Сказал и не без улыбки взглянул на друзей, стоящих подле, — небось подумал, что это не очень педагогично, но не отказался от сказанного — похвала щедрая была в его характере. У него был талант вести беседу, и представляю, как интересен обычно был его разговор с дочерью, какая потребность была у него высказать ей то, что он считал и для себя насущным. Одна из последних его картин воссоздает такую беседу с дочерью. Правда, не его, а Ирины. Я говорю о «Продолжении». Сама интимность беседы и ее значительность подчеркнуты уединенностью — вон в какой далекий и, пожалуй, девственный уголок России художник отвес этот разговор-исповедь. И не только уединенностью, но и значительностью лиц — мать сказала все, и пришел черед дочери думать... Есть в этой картине такое, что хочется назвать «Заповедью». Впрочем, понятие «Продолжение» и песет в себе «Заповедь»... У него была тяга к перемене мест. Был в Индии — и будто побывал на другой планете. Видел Париж. В Болгарии прикоснулся к колоритному Пловдиву — у него Пловдив очень болгарский. Переборол океан и побывал на Кубе.
Говорил, что поездки его увлекают потому, что оттуда лучше видишь отчую землю, ее радости и печали. Но, конечно, и сами страны, вставшие на его пути, дарили новые впечатления.
У него был дар импровизации — неподражаемо копировал. Помню, как после возвращения с Кубы пошел по комнате, крутя бедрами, — показывал, как ходят кубинские красавицы метиски.
Смеялись все, а он больше всех.
Тонко, с пониманием происходящего, рассказал, как расположились па ночлег в машине посреди придунайского городка и как, приметив это, незнакомая румынская семья увлекла их домой, — вот этот разговор в румынском доме он воссоздал так, как будто и мы были там в это августовское полуночье...
...Помню, весть эта ошеломила, хотя объяснить всего и не могла: что-то худо у Юры — кровь...
Потом он напишет: «Неожиданно попал в больницу». Так и напишет: «Неожиданно». Это было в самом начале страды: его «Поле Куликово» впервые ложилось на бумагу. Это произошло тут же, в больнице, — листы ватмана были прикреплены к стенам палаты.

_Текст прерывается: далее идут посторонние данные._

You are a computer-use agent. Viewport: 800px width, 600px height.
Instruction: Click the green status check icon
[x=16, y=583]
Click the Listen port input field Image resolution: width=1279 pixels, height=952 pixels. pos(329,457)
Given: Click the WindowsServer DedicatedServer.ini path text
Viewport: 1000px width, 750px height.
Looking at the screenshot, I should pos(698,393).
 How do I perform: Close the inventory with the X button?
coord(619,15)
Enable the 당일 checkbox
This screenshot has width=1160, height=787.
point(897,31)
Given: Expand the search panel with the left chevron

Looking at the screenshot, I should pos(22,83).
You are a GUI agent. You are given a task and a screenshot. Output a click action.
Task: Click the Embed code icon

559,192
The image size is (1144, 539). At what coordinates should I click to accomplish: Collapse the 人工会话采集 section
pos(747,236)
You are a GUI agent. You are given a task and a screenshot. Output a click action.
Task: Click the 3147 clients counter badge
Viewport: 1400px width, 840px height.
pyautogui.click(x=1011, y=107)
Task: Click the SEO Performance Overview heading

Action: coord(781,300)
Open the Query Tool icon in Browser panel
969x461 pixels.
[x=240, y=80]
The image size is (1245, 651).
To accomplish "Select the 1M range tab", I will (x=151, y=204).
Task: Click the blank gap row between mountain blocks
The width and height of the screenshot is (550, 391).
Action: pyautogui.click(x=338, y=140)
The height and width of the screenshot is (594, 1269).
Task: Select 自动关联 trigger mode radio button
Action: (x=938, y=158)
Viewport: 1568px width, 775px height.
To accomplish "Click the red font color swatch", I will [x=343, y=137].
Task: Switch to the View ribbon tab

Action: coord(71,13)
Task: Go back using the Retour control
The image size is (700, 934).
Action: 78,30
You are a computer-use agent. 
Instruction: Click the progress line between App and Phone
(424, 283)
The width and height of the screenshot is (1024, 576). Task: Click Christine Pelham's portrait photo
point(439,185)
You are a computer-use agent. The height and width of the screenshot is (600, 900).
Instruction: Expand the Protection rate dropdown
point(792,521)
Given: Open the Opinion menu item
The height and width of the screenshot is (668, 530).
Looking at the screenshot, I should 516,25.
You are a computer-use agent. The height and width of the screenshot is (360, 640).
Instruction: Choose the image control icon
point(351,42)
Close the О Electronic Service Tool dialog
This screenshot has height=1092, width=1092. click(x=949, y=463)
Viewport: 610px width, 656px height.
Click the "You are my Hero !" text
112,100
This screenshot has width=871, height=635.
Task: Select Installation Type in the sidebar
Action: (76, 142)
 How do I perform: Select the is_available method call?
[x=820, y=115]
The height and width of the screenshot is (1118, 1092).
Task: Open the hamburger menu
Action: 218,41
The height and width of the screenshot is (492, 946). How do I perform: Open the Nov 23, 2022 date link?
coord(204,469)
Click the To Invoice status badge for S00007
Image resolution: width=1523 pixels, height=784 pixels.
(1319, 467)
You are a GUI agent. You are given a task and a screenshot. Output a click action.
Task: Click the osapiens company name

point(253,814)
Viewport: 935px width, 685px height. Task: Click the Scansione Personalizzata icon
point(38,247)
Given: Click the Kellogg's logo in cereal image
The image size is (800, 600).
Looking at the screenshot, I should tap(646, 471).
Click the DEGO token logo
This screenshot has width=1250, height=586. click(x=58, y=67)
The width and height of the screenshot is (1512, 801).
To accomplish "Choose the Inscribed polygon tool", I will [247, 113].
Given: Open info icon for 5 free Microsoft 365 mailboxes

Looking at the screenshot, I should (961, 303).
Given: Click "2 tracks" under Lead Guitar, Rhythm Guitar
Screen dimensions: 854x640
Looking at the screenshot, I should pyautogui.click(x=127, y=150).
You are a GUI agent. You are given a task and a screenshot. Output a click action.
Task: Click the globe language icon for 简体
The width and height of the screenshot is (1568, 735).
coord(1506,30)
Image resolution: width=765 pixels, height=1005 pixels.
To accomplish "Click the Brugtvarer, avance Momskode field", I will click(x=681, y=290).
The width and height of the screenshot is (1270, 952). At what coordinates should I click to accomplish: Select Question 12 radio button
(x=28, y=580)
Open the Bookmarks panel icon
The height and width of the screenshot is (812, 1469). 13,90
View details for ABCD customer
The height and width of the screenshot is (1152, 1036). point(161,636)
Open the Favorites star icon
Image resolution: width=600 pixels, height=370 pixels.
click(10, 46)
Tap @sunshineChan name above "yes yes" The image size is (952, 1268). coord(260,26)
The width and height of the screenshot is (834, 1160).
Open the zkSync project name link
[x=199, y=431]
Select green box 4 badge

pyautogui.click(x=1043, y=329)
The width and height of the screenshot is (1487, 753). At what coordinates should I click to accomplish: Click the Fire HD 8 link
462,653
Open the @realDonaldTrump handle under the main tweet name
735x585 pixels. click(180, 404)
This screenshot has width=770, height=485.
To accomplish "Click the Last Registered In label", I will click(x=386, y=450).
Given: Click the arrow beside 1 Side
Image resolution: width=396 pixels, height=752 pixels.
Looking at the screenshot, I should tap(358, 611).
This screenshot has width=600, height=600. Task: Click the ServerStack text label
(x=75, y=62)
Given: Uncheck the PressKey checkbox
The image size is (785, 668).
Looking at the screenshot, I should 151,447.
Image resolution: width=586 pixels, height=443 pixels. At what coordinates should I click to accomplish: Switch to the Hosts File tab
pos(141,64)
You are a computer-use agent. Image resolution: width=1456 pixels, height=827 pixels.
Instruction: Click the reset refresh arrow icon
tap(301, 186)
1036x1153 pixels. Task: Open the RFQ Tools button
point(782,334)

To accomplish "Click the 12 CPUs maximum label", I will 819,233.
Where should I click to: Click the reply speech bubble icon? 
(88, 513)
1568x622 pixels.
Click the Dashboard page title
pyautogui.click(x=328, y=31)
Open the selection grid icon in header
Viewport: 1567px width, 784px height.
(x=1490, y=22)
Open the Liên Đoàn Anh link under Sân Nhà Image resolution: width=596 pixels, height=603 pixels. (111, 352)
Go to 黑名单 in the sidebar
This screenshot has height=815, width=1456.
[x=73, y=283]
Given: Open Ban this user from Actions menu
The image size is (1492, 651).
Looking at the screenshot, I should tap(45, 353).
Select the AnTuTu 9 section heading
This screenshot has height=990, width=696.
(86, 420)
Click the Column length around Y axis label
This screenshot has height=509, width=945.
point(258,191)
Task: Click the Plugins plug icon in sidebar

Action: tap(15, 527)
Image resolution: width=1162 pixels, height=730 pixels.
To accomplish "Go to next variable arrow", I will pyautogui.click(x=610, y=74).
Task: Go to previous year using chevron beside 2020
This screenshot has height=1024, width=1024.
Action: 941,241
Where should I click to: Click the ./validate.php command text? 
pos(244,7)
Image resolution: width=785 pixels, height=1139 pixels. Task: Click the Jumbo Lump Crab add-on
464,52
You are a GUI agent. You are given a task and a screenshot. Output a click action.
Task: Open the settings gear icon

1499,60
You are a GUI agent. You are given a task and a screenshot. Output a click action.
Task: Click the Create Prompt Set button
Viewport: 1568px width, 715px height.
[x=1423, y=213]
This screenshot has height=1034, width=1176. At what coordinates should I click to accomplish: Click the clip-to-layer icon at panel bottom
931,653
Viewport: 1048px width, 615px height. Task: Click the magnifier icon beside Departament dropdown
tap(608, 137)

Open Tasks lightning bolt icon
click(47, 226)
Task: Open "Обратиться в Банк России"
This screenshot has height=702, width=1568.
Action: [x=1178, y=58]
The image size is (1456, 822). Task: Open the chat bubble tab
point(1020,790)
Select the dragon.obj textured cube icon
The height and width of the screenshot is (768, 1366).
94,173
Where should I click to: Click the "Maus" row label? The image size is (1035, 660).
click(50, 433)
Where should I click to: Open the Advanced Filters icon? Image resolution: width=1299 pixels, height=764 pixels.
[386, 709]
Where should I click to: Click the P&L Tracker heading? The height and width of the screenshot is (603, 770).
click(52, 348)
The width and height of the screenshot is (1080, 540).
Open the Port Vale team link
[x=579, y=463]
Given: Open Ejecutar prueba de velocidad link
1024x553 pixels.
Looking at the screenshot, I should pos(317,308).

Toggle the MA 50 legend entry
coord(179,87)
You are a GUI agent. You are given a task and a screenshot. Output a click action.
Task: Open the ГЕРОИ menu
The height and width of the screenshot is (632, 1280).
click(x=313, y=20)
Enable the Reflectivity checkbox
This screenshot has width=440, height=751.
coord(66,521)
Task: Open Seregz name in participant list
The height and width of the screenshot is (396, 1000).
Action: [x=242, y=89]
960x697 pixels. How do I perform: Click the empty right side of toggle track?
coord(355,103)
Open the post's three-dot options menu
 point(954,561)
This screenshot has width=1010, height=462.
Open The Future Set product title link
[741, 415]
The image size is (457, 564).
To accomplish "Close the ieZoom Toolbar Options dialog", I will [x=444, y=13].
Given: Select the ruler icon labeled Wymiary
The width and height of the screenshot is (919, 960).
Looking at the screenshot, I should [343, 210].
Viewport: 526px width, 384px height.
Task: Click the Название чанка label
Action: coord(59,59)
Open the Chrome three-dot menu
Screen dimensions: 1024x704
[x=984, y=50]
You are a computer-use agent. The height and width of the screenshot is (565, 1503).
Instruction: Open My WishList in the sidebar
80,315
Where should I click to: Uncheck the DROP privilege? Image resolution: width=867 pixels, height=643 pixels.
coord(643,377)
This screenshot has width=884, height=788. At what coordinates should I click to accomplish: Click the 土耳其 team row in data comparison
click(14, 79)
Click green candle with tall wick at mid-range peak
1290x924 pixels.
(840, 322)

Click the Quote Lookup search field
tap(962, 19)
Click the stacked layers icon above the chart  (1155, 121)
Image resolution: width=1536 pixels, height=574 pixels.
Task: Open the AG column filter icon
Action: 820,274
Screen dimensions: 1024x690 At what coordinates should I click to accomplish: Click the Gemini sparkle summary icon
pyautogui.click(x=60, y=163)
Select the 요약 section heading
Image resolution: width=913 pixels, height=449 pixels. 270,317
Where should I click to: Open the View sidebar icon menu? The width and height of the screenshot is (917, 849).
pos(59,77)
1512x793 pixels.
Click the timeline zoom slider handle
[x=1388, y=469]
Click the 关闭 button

Он перевез в палату книги по истории битвы, с которыми не расставался последние месяцы, записные книжки и в них запись, которую сделал в памятную ночь на поле Куликовом... Да, это было, пожалуй, самое незабываемое — ночь на поле битвы. Решение пришло неожиданно: был канун баталии — 599 лет. Он взял машину и уехал к берегам Непрядвы. Поставил машину в травах, дожидаясь зари. Проснулся от крика птиц — вот оно, куликовское предрассветье. Вчера, когда машина вошла в пределы поля, та далекая ночь явственно встала в сознании. Это же было здесь, сказал себе он, здесь. Перед боем надевали новое исподнее, свежевыстиранное, снежно-льняное, как велел обычай... Звенели чистым звоном наковальни отбивали и правили копья. Жгли костры в низинах. И от костра к костру, держа иконы у груди, спешили старцы, творя молитву, благословляя войско... Никто уже не отвратит твоей памяти от происшедшего — здесь это было, здесь... А сейчас испарина застила стекла, выбелив степь. Он протер стекла ладонью — степь была все так же бела. Только травы приникли к стеклу да у самой машины глянул отвал свежевспаханной земли... Кто-то сказал: занозило стрелами Куликово поле на веки вечные, нет-нет да лемех выпростает наружу железное острие... Занялось утро, алое на востоке. Потом и это движение трав, и этот алый отблеск на восточном крае степи воспрянут в картине, но впервые они были увидены в это утро. Встреча с полем битвы обострила зримые черты замысла. Гнал прочь все иные мысли, старался гнать... Не удавалось? Наверно, не всегда. Потребовал магнитофон: «Юра хочет надиктовать что-то...» Привиделся в этом признак грозный.